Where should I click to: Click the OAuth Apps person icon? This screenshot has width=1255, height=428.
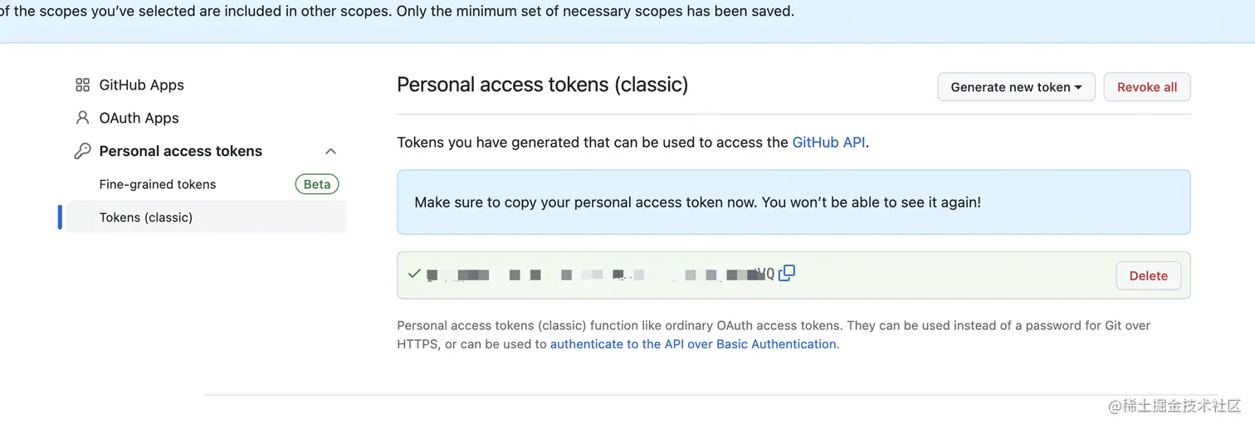click(x=82, y=118)
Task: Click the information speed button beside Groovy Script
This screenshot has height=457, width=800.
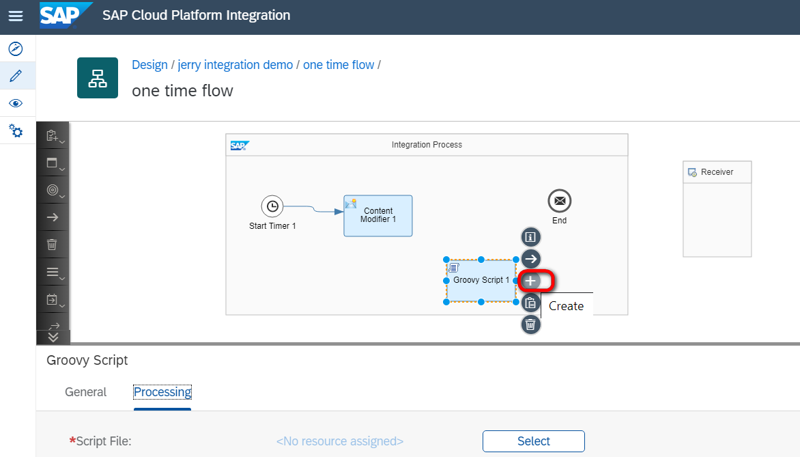Action: click(531, 237)
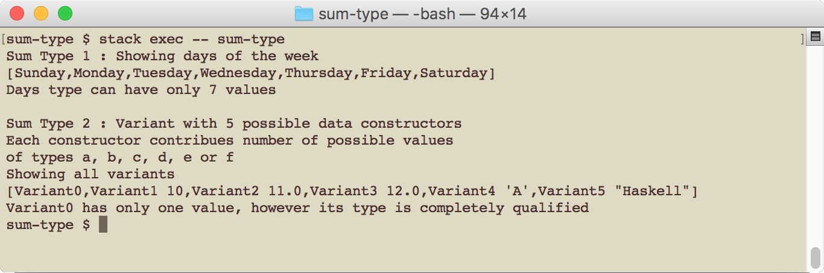Image resolution: width=824 pixels, height=273 pixels.
Task: Close the terminal window with red button
Action: click(x=17, y=13)
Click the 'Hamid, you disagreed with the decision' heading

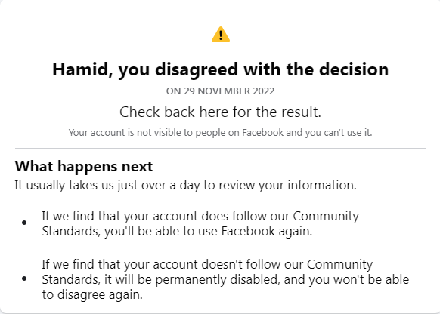click(221, 69)
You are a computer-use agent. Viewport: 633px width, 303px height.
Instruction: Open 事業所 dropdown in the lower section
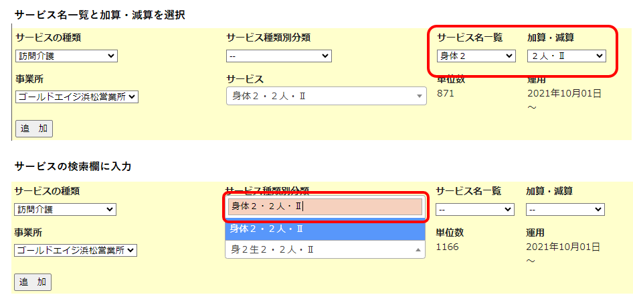point(76,250)
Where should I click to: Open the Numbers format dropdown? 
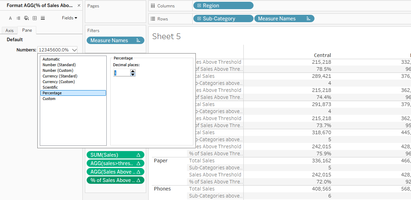coord(74,50)
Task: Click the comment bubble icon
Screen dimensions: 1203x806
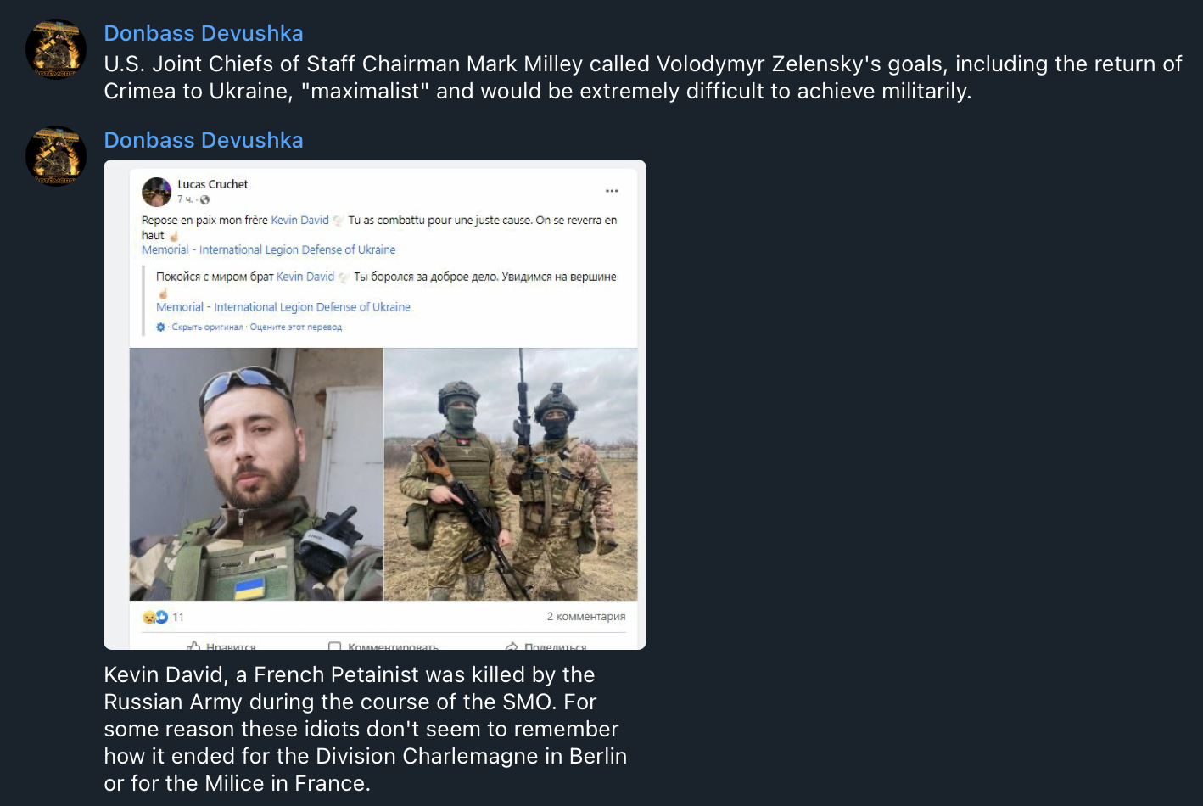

> [What this task involves]:
Would you output the data exactly, without any of its images?

> [Task response]:
Where should I click to: Click the OAuth Apps person icon? This screenshot has width=1255, height=428.
click(x=82, y=118)
Task: Click the information speed button beside Groovy Script
This screenshot has height=457, width=800.
Action: click(531, 237)
Image resolution: width=824 pixels, height=273 pixels.
Task: Close the terminal window with red button
Action: click(x=17, y=13)
Click the 'Hamid, you disagreed with the decision' heading

click(221, 69)
You are a computer-use agent. Viewport: 633px width, 303px height.
Instruction: Open 事業所 dropdown in the lower section
point(76,250)
Where should I click to: Open the Numbers format dropdown? 
coord(74,50)
Task: Click the comment bubble icon
Screen dimensions: 1203x806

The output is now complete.